Custom grad_fn when operation in forward pass detaches from computation graph

Hi, I’m trying to make a custom backward function for argsort. My actual code is a bit more complex, but this is basically what I want to run:

import torch

class TestSorter(torch.autograd.Function):
    @staticmethod
    def forward(ctx, x):
        y = torch.argsort(x)
        ctx.save_for_backward(x, y)
        return y

    @staticmethod
    def backward(ctx, grad_output):
        x, y = ctx.saved_tensors
        return x * y


testsort = TestSorter.apply


if __name__ == '__main__':
    x = torch.tensor([5., 4, 3, 2, 1], requires_grad=True)
    y = testsort(x)
    y.sum().backward()
    print(y, x.grad)

This throws RuntimeError: element 0 of tensors does not require grad and does not have a grad_fn.
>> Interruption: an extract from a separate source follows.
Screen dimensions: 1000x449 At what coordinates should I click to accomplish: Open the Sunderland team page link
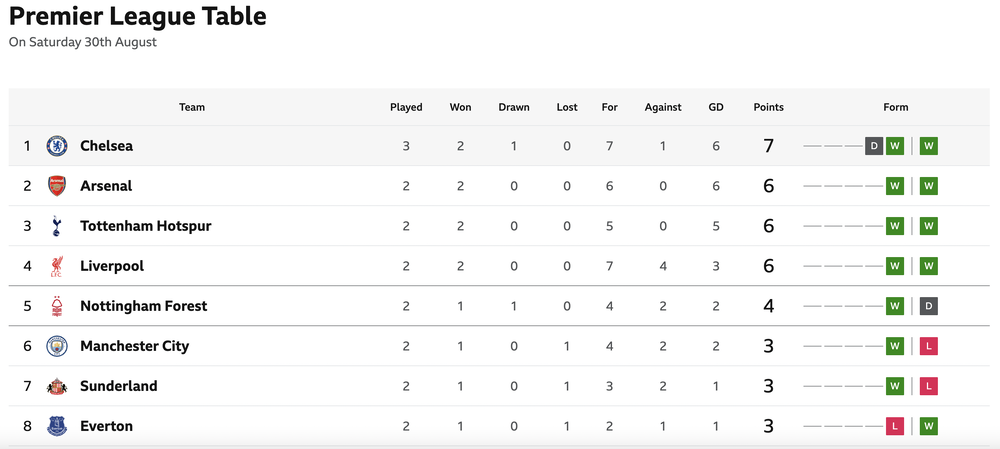pos(119,386)
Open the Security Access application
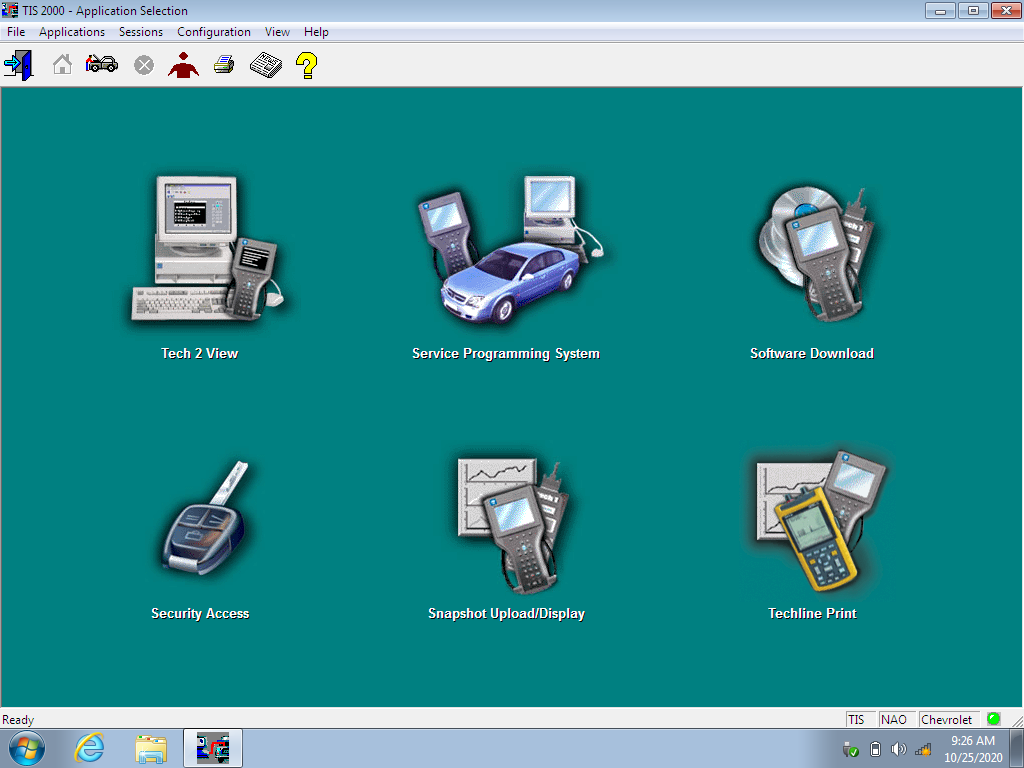 (x=199, y=520)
If I change y = torch.argsort(x) to y = 0 * x + torch.argsort(x) in the forward pass, it works, but this can hardly be the solution. How do I properly do this?

I know the fix is probably really simple, but I just started using PyTorch, was basically thrown in cold water. Any help would be appreciated! :slight_smile:

Hmm wouldn’t the derivative of argsort be zero everywhere (except the points where two elements are tied, in which it wouldn’t be differentiable)?

What is your use case for something like this? Why not just perform argsort on a tensor that does not require grad?

That is true. I’m trying to implement the result of a paper that describes a method to reasonably approximate a backward pass, so even if you have a discrete function like argsort I can define an alternative derivative through which it makes sense to backpropagate. I know the example doesn’t make a lot of sense like this, though. However, I figured there has to be a way to get this working. I don’t really care if this is the proper derivative of argsort.

Solution: change x = torch.tensor([5., 4, 3, 2, 1], requires_grad=True) to x = torch.tensor([5., 4, 3, 2, 1], requires_grad=True).float()